EMA’s ABEL [RSABE / ABEL]

posted by Helmut Homepage – Vienna, Austria, 2014-02-07 15:21 (4524 d 20:30 ago) – Posting: # 12365
Views: 19,792

Hi Lucas,

welcome to the forum. ;-)

❝ ANVISA […] is now studying the possibility of accepting EMA's method for scaling the BE acceptance interval based on the variability of the reference medication.


Interesting.

❝ So we […] did not manage to reproduce the results of PowerTOST calculations for RSABE. Is a whole different calculus?


Yes, since the method is aggregate (scaling for CVWR >30% with a 50% cap, ratio with 80–125%) you cannot estimate the sample size directly, but have to use simulations – for some background see the paper* by the two Lászlós.
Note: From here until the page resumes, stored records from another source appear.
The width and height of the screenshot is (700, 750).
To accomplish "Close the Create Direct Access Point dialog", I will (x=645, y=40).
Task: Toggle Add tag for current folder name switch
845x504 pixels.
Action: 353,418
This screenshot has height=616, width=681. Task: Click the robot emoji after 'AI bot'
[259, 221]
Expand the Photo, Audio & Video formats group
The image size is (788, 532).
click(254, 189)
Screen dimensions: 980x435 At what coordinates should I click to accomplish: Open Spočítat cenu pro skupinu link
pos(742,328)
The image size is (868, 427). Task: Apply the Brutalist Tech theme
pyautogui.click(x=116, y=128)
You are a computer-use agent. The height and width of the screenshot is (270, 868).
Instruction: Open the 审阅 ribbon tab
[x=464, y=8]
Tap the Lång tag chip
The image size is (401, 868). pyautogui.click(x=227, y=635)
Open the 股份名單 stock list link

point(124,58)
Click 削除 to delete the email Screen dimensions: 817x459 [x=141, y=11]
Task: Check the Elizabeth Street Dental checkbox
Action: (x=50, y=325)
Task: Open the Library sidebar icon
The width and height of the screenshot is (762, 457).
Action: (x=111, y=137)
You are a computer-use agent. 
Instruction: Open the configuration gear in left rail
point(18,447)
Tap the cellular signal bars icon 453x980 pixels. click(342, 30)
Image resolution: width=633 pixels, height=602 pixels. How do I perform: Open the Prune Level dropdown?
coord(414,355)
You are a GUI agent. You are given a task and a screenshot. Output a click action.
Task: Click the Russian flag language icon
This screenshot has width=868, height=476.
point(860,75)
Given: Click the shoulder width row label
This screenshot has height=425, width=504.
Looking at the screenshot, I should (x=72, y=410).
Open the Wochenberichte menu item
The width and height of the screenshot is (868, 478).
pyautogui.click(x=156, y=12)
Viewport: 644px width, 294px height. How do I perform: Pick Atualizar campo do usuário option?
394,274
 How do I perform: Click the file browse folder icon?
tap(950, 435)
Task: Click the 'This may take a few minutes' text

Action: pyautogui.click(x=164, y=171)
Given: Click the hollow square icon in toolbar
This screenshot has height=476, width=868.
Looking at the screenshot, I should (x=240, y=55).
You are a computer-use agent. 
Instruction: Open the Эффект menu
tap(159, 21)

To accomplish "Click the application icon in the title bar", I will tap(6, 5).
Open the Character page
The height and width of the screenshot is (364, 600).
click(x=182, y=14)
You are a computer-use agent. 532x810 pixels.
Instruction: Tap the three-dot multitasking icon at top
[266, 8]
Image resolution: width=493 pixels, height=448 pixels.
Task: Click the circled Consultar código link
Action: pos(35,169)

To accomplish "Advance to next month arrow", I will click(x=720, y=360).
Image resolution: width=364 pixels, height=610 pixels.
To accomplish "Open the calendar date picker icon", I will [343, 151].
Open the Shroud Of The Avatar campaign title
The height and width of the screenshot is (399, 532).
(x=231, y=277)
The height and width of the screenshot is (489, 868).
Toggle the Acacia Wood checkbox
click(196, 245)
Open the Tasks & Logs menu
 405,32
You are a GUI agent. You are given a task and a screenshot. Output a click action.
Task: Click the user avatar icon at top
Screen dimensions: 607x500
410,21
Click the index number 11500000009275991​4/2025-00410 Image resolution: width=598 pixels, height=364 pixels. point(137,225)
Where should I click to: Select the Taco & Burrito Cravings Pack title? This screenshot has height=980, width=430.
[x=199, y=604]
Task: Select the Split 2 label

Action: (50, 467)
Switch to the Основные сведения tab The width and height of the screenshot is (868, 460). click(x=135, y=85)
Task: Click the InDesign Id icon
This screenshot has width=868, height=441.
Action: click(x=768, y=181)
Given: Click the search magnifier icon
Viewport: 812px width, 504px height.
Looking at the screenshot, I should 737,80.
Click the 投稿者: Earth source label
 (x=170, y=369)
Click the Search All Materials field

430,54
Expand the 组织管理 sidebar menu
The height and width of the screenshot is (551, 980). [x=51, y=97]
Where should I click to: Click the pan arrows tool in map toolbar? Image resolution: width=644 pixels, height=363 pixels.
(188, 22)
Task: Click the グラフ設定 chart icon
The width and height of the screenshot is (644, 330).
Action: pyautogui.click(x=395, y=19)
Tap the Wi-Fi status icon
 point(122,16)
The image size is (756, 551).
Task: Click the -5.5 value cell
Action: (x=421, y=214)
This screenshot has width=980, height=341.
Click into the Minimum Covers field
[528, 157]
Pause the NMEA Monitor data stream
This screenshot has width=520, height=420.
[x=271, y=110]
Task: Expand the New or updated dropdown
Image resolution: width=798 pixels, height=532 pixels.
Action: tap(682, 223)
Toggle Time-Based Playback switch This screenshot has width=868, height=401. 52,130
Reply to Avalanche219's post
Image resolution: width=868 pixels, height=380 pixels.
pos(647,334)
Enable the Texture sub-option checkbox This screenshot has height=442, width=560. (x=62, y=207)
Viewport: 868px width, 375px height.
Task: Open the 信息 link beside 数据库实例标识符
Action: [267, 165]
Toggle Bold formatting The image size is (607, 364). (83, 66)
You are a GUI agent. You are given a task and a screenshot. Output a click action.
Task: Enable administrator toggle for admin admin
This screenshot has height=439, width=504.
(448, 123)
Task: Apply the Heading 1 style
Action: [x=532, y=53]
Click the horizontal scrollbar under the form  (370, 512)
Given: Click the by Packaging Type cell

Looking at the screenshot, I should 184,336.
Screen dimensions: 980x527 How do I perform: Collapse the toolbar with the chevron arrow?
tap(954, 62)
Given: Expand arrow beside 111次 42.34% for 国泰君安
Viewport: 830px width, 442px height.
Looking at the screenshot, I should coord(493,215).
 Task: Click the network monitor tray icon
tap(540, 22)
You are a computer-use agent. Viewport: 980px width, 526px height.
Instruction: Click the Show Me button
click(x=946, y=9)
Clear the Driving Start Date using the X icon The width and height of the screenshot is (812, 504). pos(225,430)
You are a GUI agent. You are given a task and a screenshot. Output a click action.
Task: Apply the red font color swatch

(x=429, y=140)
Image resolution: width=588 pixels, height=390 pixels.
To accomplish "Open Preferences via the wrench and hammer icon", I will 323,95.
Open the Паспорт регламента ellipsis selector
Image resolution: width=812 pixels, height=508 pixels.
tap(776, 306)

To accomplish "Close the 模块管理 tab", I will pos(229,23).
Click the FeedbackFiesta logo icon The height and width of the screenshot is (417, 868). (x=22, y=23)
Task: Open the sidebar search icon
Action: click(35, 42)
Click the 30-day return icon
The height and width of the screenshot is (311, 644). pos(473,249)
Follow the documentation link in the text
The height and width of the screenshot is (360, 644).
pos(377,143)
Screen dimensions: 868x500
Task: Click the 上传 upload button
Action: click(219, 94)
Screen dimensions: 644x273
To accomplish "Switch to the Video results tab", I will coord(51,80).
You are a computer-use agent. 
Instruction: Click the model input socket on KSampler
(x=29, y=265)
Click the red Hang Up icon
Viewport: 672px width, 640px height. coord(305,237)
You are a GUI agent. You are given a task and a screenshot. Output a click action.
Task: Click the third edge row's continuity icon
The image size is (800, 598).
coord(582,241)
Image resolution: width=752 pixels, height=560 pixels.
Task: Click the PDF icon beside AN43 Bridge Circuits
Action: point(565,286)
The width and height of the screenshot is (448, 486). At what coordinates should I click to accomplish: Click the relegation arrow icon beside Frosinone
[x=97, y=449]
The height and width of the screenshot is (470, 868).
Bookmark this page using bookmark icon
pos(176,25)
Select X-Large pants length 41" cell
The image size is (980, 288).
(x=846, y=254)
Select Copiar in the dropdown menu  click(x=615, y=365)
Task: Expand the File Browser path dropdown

Therefore, PASS (or NQuery Advisor as well) cannot do the job.

❝ […] when I try to calculate a sample size for a full replicate crossover design (TRTR, RTRT) considering a true ratio of 0.95, a target power of 80% and a reference ISCV of 63%, in PASS I got 28 subjects (considering the equivalence limits of 69.84%–143.19%) and in PowerTOST I got 22 subjects.


In PowerTOST (EMA’s method) you have to use the function sampleN.scABEL(), not sampleN.TOST() with the scaled acceptance range.

require(PowerTOST)
sampleN.scABEL(theta0=0.95, CV=0.63, targetpower=0.8, design="2x2x4")
+++++++++++ scaled (widened) ABEL +++++++++++
            Sample size estimation
---------------------------------------------
Study design:  2x2x4 (full replicate)
log-transformed data (multiplicative model)
1e+05 studies simulated.

alpha  = 0.05, target power = 0.8
CVw(T) = 0.63; CVw(R) = 0.63
Null (true) ratio = 0.95
ABE limits / PE constraints = 0.8 ... 1.25
Regulatory settings: EMA
- CVswitch =  0.3, cap on ABEL if CVw(R) > 0.5
- Regulatory constant = 0.76

Sample size search
 n    power
22   0.7312
24   0.7773
26   0.8167

László’s Table A2 gives for CVWR 65% a sample size of 28.
HVDs/HVDPs are also nasty when it comes to the ratio. I would not suggest to assume a ratio of 95% (it jumps around between studies like crazy). I generally use 90%, which in your case would mean 34 sub­jects.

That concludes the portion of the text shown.